According to Renee Sande, community development manager, nearly 500 survey responses were received from municipalities, nonprofit organizations, employers, housing developers and residents, including those who are underserved and underrepresented.
Activities and programs funded with CDBG dollars must be a high priority and meet a HUD national objective, Sande said.
HUD requires 70% of CDBG funding benefit low- and moderate-income families, while allocations to public service programs are limited to 15% of the total amount available.
“These priorities will guide the funding for the annual application process as we work to meet the goals set by the community engagement process,” she said.
Under building projects, high priorities include homeless facilities (not operating costs), parks and recreation, youth centers, neighborhood facilities, physical or mental health centers, senior centers and facilities for people with disabilities.
Housing projects on the high priority list include single-family and multifamily residential rehabilitation and energy-efficiency improvements.
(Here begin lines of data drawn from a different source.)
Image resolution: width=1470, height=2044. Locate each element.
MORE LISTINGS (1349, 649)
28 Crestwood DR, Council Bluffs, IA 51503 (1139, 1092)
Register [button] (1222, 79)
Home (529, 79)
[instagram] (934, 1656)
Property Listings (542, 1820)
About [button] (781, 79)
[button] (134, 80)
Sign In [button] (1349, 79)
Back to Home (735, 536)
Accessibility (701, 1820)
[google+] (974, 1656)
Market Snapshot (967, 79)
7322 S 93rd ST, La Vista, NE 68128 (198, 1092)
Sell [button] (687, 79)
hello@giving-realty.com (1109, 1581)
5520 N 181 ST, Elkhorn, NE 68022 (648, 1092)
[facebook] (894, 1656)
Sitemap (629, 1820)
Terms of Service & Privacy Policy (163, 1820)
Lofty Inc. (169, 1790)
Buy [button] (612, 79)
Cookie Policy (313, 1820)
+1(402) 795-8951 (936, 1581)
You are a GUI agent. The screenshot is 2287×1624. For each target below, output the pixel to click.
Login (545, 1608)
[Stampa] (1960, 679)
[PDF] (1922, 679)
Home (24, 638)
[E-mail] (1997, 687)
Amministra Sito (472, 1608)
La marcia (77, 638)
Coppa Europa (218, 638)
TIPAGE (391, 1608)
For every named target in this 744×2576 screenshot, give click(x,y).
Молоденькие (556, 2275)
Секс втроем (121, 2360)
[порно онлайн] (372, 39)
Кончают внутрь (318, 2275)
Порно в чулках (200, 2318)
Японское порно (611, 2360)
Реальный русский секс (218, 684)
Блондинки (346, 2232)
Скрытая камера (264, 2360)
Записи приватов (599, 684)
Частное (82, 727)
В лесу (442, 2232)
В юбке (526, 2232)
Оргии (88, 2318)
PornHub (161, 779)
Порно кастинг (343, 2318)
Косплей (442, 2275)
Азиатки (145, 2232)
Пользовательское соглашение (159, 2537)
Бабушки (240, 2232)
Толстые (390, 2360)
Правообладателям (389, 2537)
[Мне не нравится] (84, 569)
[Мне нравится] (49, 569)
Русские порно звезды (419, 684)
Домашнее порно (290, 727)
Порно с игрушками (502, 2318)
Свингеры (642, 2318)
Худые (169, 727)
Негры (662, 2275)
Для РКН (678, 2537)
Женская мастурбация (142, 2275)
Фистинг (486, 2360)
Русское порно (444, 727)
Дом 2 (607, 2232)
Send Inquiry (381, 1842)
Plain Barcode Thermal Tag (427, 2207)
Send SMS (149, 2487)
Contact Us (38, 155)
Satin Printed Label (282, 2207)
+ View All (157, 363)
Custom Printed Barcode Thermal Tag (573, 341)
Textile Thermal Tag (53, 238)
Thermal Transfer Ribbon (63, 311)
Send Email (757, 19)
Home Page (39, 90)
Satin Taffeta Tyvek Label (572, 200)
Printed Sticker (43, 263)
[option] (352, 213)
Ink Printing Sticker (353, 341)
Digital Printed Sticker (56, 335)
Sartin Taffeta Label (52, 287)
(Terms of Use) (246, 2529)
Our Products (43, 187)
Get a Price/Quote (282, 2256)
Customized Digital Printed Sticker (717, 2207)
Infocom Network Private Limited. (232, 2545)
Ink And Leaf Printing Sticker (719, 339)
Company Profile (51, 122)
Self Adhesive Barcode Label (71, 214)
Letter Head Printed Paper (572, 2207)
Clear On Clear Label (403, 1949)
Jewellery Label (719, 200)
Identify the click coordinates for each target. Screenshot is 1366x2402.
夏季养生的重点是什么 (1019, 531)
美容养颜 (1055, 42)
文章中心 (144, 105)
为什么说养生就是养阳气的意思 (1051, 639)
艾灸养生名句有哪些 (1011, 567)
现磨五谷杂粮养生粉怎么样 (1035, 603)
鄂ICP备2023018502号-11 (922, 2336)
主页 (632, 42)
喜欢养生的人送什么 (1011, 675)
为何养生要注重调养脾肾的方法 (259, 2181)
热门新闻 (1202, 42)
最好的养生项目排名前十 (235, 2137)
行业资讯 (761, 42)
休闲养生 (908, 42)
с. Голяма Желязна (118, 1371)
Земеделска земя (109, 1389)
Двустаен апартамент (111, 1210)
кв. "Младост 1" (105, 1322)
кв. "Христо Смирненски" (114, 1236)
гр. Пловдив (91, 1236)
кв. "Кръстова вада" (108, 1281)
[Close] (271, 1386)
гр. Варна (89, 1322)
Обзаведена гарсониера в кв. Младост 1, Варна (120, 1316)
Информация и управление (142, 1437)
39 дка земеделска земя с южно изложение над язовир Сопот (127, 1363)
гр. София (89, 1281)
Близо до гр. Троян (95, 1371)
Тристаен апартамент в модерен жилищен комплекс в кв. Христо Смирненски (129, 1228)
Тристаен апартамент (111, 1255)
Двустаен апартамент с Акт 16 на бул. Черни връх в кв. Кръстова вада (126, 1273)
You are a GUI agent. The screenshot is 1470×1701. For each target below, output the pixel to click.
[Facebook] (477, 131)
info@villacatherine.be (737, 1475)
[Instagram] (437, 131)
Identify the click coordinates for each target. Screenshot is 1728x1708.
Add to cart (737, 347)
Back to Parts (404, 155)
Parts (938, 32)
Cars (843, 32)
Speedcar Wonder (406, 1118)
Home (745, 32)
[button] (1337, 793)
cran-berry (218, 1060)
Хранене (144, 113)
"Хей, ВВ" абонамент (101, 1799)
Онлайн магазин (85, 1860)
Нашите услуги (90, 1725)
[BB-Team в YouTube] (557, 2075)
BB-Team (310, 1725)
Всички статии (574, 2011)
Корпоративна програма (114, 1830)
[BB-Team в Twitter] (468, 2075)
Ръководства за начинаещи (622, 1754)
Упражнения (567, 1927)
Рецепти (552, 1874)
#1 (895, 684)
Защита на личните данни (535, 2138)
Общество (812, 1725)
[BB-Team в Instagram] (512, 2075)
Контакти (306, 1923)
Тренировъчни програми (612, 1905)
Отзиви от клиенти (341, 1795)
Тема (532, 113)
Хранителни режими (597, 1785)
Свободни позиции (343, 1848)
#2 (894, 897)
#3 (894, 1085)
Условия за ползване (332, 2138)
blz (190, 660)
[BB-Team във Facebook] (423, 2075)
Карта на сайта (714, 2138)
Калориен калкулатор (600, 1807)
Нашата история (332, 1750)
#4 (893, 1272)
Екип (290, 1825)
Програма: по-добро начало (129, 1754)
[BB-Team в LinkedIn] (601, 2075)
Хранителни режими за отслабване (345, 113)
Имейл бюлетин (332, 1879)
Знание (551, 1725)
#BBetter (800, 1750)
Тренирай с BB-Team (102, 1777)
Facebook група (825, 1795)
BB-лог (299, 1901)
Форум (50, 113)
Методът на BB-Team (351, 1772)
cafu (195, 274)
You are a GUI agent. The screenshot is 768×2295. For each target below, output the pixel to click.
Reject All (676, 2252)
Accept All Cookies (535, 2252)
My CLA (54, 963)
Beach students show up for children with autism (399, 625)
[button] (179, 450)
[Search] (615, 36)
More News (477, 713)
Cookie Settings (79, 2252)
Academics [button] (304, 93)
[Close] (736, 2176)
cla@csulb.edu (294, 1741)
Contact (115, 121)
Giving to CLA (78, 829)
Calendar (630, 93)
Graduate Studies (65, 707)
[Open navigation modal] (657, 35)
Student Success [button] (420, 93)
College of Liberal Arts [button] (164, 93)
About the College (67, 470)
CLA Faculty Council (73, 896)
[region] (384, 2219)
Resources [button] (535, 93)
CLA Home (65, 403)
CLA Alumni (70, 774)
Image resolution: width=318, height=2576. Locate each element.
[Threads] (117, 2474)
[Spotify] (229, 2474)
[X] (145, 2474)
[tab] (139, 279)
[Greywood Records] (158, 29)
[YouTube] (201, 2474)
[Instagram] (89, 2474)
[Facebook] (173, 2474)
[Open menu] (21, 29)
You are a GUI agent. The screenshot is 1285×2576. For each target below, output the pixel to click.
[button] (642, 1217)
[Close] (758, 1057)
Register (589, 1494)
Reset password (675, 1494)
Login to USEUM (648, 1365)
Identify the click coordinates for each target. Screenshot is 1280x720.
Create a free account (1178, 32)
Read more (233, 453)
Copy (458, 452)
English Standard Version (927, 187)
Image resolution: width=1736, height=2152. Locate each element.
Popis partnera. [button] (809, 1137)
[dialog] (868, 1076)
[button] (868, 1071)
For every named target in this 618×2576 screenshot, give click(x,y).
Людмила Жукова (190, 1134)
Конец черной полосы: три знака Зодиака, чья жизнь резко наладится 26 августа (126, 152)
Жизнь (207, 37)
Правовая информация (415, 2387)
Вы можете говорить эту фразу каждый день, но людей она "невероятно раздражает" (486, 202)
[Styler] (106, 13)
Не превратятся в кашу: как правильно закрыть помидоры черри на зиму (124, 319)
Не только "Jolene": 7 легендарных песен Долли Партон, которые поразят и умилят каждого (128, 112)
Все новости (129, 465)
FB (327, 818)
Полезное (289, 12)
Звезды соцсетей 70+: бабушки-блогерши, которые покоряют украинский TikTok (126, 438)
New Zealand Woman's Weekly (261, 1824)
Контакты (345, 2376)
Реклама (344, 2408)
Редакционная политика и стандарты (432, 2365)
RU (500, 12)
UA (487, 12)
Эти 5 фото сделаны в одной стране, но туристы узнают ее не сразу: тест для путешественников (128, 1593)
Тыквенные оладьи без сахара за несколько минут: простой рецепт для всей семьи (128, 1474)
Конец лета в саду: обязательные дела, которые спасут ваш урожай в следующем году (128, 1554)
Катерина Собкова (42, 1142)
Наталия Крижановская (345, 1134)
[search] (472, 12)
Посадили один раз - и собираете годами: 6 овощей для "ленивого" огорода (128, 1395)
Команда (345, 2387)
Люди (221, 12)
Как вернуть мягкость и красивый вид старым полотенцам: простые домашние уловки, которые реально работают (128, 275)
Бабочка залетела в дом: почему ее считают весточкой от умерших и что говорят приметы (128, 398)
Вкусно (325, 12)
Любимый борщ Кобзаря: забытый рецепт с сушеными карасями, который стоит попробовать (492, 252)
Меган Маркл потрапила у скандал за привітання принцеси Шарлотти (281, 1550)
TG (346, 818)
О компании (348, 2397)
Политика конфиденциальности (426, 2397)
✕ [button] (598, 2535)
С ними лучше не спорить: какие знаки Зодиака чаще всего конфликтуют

Other projects among the county’s high priorities are cleanup of contaminated sites, clearance or demolition of buildings and economic development direct financial assistance to for-profit businesses for building projects.
Public service program top priorities are listed as general family services; crime awareness/prevention; substance abuse recovery/prevention/education; youth services for teens age 13-19; senior services for those 62 and older; abused and neglected children’s programs; services for victims of domestic violence, dating violence, sexual assault or stalking; general health services; mental health programs; food banks; transportation; employment training; and emergency housing.
“This is an important step,” said Trustee Scott Schulte, who chairs and HRA, which comprises the members of the Anoka County Board.
A lot of the groundwork has been done with this five-year plan, he said.
The 2020 CDBG application process takes place in January with the HRA making recommendations of projects and programs to be funded at its meeting in late February following a public hearing. There is then a HUD-mandated 30-day comment period, with the County Board taking final action in April.
In 2019 the HRA received some $1.64 million in CDBG money, of which $1.07 million went to projects and about $246,000 to public service programs, both through a competitive process, with about $328,000 set aside for administration and planning.